Records from a collection:
------------
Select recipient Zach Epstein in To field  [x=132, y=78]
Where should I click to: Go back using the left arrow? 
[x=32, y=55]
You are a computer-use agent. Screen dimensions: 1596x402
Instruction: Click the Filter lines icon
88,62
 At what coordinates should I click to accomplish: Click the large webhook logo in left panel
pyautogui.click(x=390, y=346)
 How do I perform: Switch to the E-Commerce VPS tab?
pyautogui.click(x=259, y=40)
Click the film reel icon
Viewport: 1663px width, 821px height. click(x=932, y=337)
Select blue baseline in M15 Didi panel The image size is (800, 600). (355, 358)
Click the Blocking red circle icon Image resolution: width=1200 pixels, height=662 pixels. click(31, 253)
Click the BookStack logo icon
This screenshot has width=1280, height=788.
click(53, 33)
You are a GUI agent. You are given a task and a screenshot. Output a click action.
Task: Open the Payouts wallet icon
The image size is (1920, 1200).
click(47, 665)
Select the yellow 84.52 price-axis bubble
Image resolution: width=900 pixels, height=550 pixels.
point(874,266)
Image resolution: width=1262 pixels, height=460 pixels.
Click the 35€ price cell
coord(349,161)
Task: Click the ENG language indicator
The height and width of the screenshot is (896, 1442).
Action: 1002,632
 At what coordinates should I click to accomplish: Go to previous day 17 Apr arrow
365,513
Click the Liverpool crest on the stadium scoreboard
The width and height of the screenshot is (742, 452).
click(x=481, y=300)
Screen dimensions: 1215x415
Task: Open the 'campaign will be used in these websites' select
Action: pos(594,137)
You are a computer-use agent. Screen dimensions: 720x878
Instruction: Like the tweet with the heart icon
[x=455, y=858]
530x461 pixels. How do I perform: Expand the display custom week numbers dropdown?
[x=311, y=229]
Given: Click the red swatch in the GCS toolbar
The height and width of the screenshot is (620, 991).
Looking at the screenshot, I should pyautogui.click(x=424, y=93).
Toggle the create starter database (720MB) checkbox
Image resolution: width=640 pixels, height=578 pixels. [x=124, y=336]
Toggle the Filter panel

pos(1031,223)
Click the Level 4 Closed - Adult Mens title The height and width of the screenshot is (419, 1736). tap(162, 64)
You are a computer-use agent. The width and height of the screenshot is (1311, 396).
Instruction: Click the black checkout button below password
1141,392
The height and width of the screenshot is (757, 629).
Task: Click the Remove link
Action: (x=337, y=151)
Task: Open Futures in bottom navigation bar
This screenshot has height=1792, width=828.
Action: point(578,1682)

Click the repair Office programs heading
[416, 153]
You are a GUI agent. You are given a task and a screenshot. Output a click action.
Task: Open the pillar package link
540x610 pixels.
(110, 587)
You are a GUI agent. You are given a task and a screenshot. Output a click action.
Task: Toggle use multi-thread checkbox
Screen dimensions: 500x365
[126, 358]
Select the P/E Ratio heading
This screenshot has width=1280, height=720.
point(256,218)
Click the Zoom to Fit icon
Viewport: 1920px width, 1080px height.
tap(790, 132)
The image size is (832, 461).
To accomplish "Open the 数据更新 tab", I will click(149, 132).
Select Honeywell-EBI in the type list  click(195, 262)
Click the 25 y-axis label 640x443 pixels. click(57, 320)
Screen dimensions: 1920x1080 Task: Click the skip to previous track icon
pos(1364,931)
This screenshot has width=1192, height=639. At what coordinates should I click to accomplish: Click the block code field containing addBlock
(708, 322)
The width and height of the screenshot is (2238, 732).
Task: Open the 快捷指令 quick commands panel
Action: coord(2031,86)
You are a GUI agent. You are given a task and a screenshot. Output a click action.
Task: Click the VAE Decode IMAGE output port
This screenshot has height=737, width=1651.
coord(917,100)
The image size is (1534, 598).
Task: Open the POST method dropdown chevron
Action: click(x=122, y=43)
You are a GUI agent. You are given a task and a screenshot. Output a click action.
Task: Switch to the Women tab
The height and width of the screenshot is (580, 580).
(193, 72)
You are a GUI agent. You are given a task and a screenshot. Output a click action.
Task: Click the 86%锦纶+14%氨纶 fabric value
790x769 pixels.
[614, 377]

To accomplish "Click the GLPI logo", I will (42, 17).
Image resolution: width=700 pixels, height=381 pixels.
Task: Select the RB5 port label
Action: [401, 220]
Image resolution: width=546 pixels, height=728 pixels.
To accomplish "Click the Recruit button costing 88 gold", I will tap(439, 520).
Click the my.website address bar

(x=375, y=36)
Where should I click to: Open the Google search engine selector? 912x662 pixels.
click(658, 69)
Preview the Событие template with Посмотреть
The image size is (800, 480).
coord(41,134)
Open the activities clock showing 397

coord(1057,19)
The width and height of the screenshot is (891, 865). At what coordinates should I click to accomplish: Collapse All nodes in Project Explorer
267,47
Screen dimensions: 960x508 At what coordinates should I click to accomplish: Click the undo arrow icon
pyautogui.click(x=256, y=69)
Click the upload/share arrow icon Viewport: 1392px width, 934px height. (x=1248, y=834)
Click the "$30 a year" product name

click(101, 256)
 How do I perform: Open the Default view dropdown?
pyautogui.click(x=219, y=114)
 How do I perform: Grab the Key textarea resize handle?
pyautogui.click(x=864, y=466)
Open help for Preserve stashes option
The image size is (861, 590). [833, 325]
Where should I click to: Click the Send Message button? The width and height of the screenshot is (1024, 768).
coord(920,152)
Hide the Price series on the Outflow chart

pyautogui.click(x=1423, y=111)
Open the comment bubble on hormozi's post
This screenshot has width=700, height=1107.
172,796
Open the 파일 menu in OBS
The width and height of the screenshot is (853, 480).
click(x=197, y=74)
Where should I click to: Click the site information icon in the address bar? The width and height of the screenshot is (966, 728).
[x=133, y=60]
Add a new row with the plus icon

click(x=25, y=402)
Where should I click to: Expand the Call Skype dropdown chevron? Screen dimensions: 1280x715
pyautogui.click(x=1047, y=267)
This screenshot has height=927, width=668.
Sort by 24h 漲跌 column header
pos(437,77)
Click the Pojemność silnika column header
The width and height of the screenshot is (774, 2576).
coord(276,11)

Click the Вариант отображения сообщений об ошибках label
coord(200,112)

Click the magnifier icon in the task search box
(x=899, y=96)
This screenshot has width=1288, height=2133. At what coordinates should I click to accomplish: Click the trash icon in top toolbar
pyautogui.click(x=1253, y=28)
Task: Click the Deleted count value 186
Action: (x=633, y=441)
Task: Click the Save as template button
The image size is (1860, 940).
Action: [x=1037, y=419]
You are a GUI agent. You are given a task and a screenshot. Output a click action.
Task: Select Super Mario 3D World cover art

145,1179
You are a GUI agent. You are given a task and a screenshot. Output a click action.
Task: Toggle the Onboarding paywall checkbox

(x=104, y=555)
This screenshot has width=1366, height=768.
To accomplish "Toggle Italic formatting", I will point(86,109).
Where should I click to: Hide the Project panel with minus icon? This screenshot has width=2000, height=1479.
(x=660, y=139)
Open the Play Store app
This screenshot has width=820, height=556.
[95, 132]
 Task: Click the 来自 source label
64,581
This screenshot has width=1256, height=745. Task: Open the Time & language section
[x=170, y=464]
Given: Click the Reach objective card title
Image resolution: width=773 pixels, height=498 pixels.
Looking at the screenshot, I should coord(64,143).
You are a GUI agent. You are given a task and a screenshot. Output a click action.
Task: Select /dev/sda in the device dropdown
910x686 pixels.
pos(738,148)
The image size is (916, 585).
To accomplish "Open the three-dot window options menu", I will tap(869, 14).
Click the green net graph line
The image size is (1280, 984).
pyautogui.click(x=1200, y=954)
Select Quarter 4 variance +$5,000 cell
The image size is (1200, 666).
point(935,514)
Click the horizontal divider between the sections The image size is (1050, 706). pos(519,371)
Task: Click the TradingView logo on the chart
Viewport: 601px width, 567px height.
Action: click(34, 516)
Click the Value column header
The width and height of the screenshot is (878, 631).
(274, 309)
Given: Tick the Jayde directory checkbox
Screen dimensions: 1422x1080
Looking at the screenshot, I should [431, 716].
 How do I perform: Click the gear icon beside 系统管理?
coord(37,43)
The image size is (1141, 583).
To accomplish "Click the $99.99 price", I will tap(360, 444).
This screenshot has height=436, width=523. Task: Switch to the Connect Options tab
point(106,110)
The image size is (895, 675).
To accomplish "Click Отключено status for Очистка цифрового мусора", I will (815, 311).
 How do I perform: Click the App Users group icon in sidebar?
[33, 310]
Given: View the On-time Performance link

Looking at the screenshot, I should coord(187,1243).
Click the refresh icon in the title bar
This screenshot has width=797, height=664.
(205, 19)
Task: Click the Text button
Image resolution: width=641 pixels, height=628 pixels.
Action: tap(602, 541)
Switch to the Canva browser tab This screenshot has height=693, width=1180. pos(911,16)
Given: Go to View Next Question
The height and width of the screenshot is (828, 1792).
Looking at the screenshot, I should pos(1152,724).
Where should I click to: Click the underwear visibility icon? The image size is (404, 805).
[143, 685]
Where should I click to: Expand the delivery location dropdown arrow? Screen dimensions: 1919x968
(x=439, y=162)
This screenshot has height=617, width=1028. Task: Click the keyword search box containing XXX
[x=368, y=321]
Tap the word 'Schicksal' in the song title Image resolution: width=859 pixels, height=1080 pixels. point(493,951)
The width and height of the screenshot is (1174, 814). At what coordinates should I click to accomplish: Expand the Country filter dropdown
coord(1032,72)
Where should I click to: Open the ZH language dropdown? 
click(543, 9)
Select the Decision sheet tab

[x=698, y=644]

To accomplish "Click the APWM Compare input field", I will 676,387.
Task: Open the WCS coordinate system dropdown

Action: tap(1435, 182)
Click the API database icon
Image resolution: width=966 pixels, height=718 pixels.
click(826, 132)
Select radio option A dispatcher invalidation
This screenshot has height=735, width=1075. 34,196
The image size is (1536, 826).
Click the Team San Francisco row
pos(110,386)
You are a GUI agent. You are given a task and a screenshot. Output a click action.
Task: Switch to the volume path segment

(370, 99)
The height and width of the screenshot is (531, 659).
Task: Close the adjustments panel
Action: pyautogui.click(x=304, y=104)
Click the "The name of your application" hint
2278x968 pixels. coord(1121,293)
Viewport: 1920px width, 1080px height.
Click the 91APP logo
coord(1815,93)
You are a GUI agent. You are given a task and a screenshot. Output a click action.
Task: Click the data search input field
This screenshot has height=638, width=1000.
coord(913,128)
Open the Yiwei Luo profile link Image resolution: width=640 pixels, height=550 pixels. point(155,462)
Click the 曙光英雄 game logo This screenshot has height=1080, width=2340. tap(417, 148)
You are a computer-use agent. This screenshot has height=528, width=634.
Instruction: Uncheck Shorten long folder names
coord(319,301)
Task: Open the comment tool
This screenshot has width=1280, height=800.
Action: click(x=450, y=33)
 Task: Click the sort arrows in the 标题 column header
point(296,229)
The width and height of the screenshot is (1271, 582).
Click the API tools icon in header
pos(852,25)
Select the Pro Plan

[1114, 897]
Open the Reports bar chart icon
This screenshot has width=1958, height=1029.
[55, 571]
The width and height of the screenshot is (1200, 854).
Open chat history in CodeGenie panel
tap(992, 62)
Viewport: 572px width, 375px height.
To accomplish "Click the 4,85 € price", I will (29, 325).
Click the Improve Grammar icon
------------
The task: Please copy exactly the lines from the first line of the records above through the line containing "Select blue baseline", including both, and nothing more.

Problem solution:
Select recipient Zach Epstein in To field  [x=132, y=78]
Where should I click to: Go back using the left arrow? 
[x=32, y=55]
You are a computer-use agent. Screen dimensions: 1596x402
Instruction: Click the Filter lines icon
88,62
 At what coordinates should I click to accomplish: Click the large webhook logo in left panel
pyautogui.click(x=390, y=346)
 How do I perform: Switch to the E-Commerce VPS tab?
pyautogui.click(x=259, y=40)
Click the film reel icon
Viewport: 1663px width, 821px height. click(x=932, y=337)
Select blue baseline in M15 Didi panel The image size is (800, 600). (355, 358)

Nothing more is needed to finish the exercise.